Architektur - pflaster Online-Puzzles

Als Pflaster (von althochdeutsch pflastar, Heilpflaster, Mörtel, Fußboden, über lateinisch (em)plastrum, Heilpflaster, Wundpflaster, von griechisch émplastron, Eingeknetetes) wird ein Belag für Verkehrsflächen im Straßen- und Wegebau und seltener für Fußböden in Gebäuden bezeichnet. Pflastersteine mit größeren Abmessungen bzw. Platten werden technisch als Großformate bezeichnet. Wasserdurchlässige Flächenbefestigungen mit Pflastersystemen sind ein Teilgebiet der Versickerungsfähigen Verkehrsflächen.

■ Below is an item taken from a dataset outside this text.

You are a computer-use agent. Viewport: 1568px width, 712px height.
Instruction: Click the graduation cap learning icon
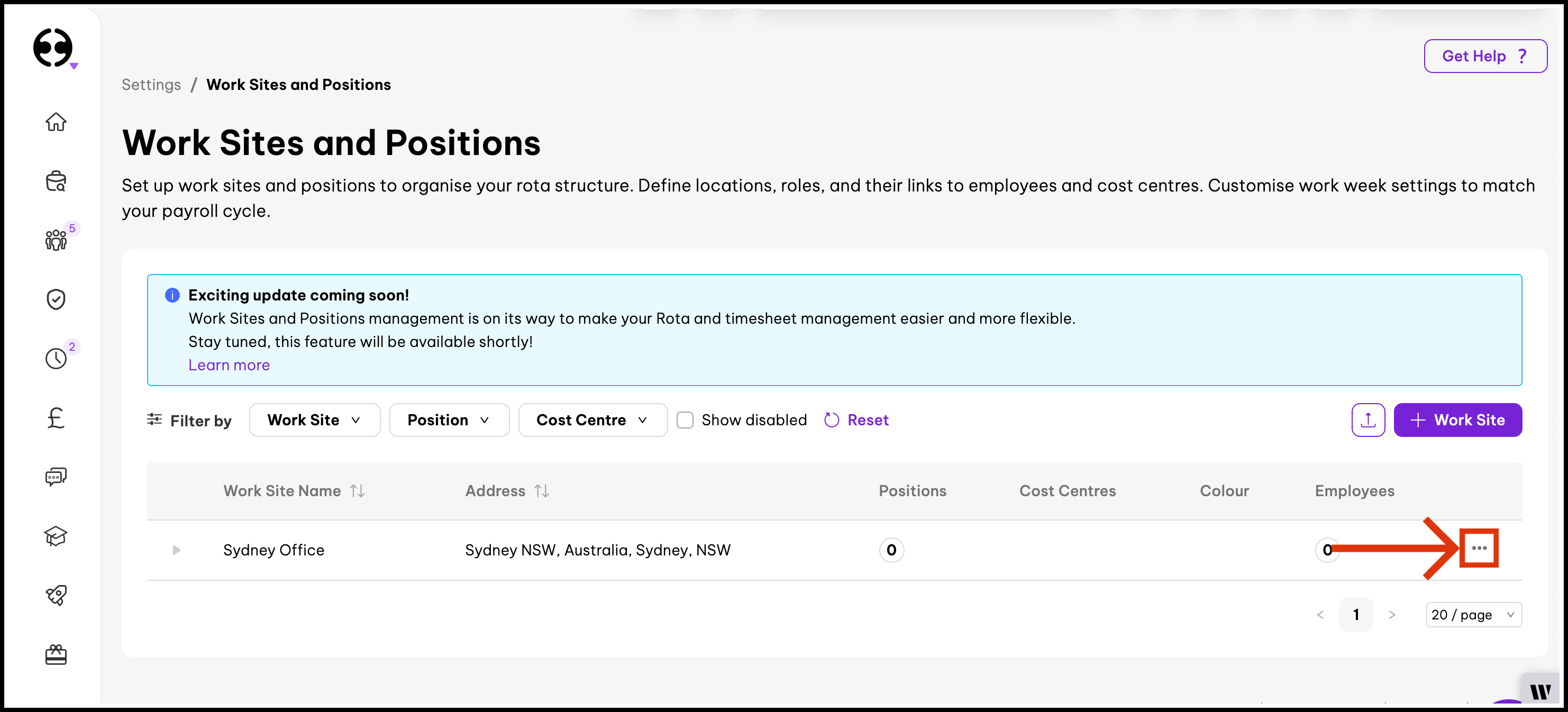click(56, 535)
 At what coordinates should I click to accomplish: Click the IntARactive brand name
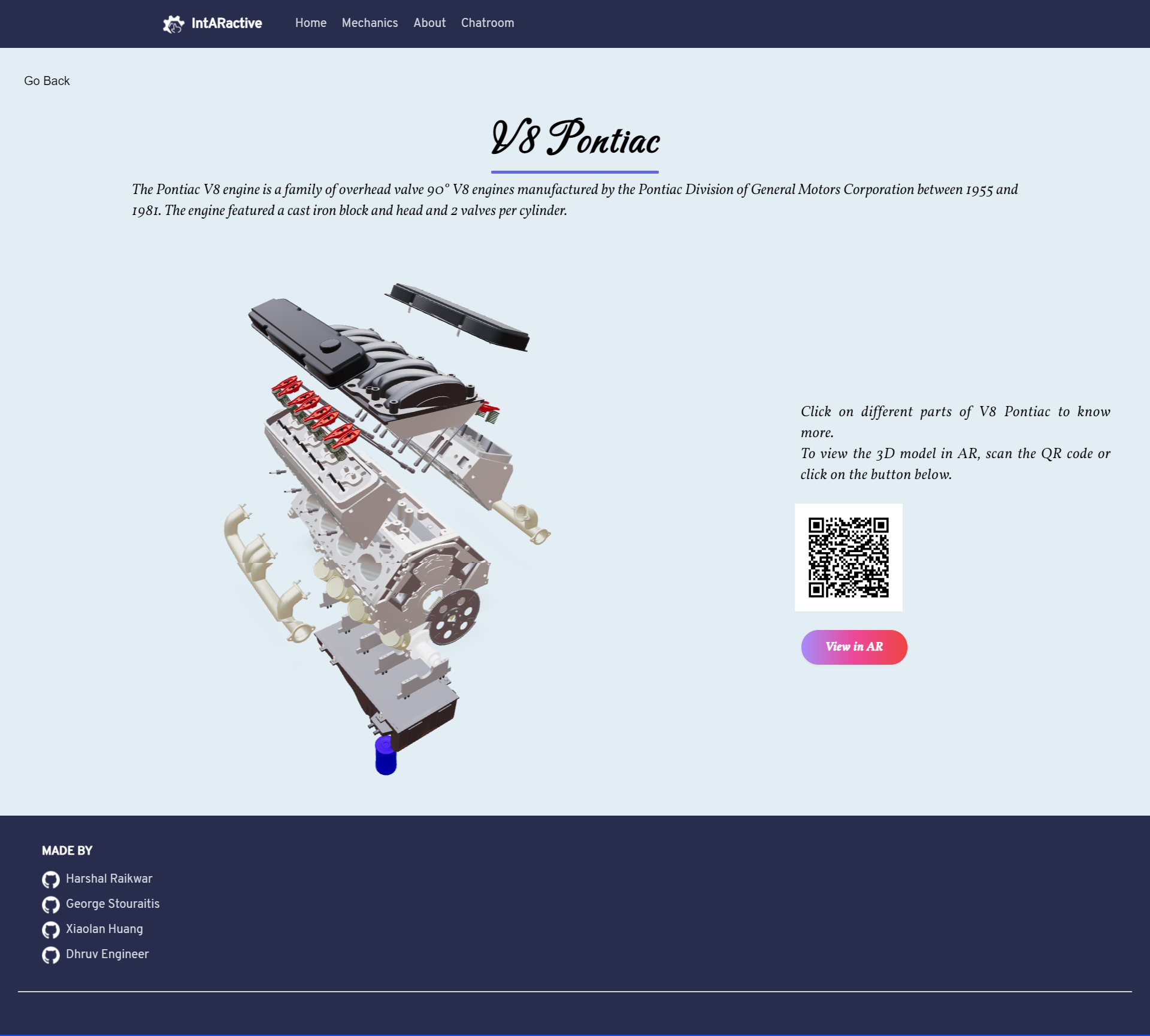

Der Pflasterbelag besteht aus den eigentlichen Pflastersteinen, die in einer Pflasterbettung liegen und der darunter befindlichen Tragschicht, die meistens aus verdichtetem Siebschutt („Mineralbeton“) oder Beton besteht. Pflaster wird aus Naturstein, Beton, Klinker, Holz oder Hochofenschlacke hergestellt.

Der Beruf, der sich mit dem Verlegen von Pflastern aller Art beschäftigt, ist der Pflasterer. Für die Verlegung größerer Flächen wird oft ein Pflasterplan von Tiefbauingenieuren oder Straßenbauermeistern erstellt, der neben der Art und Lage der Pflastersteine auch deren Höhenangaben umfasst, um eine geordnete Entwässerung zu gewährleisten.

Schon aus dem Altertum sind gepflasterte Innenräume, Straßen und Plätze von Babyloniern, Ägyptern und besonders aus dem Römischen Reich bekannt. Im Mittelalter ging der Pflasterbau besonders bei den Landstraßen zurück und nahm erst mit der Zunahme des Verkehrs im 19.